We first see how much Mason worries in a poignant scene after Olivia announces they’re moving: “Do you still love Dad? What if we move and he can’t find us?” Olivia has to make this move and she wants to make it all OK. She says the “right” reassuring thing:
“We won’t be hard to find,” but she leaves Mason (and his sister Samantha, too) alone with sadness and fear. She doesn’t know it would help to say feeling things, like: “It’s scary, isn’t it? It’s sad to leave your friends.” She’s probably scared, too. If she feels her fear, she might not be able to keep putting one foot ahead of the other to make a better life.
A Mom Who Has Problems With Her Feelings
Olivia’s problems with her own feelings lead her to choose men who can’t stand their feelings either. Consider Bill (Marco Perella), the alcoholic professor she marries. He drinks, demeans, humiliates, pits the kids against each other, and sadistically controls and abuses those closest to him. Why? Because he doesn’t like himself at all. Olivia leaves. She protects her kids.
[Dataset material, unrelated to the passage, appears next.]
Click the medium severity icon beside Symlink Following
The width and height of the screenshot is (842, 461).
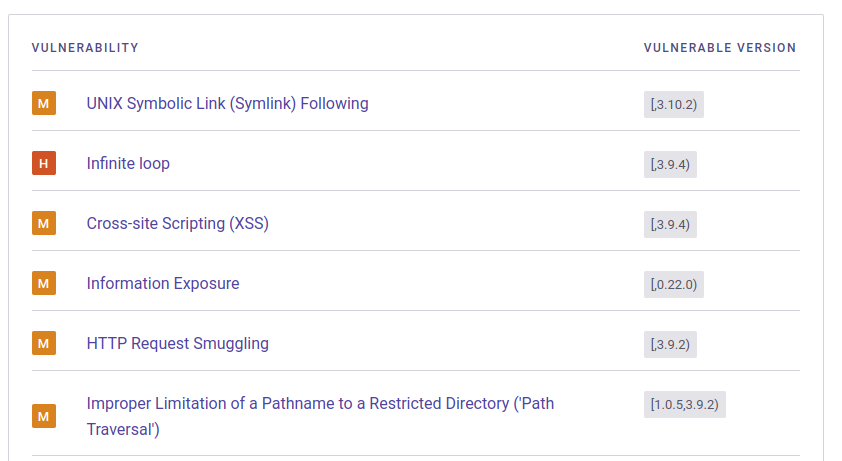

But, once again, she can’t see what they are feeling. Perhaps, she’s too preoccupied with her own trauma. Maybe she feels too guilty. So she can’t see that underneath Samantha’s anger and Mason’s attempt to independently soldier on into yet another new school is fear and loss. Sadly, she teaches psychology but doesn’t get help to know herself better. Or, in a deeper way, her kids.
A Father Who Encourages His Kid’s Feelings
Mason and Samantha’s largely absentee father comes back. But he isn’t much better with feelings at first. Kids need parents to help them; otherwise, they can be overwhelmed by feelings they don’t know what to do with. Or they’re unable to use their feelings to make good choices. To his credit, Mason Sr. sees his mistakes and keeps trying to “get better.”
He wants Mason and Samantha to talk to him. He wants to hear what they’re really saying. And he talks to them – even about difficult subjects like sex. Deep down, he knows feelings are important and Mason, Sr., in Boyhood, seems to be able to handle his own. He helps his son, Mason, accept loss and to learn that loss is not the end of everything.
And, Mason Sr. ultimately finds new love. So does Mason Jr. Olivia is less fortunate, and her struggles and overwhelming feelings of loneliness and disappointment in love threaten to get the best of her. Olivia’s left leading a narrower and narrower life. Her explosion of anger, negativity, and depression when Mason leaves for college (“next is my fucking funeral … I just thought there’d be more”) serve to close out people and new possibilities. Feeling stuff is important. But, it’s a problem when feelings take over and when negative feelings seem to be the reality. And, also, when these negative feelings stop anything new from happening.
Boyhood & Searching For Connections
Mason’s boyhood is about searching for connections in the midst of disconnections, for freedom from other people’s control and expectations. He doesn’t want to hide behind a screen. He wants to be understood, to find someone “on the same page.” Mason learns, with his dad’s help, to be open to his feelings and new experiences. This can bring, at times, hurt and loss. But, to really be alive, we all have to take that risk.
Mason gains the freedom to follow his dreams, to go his own way, to be, purely, himself. This is the kind of freedom feeling stuff brings. If feelings aren’t pushed aside as if they don’t exist; if they are worked out and understood for what they are (feelings and not realities) – life can change and new choices can be made. That’s the stuff of feelings. And, that’s the stuff of hope.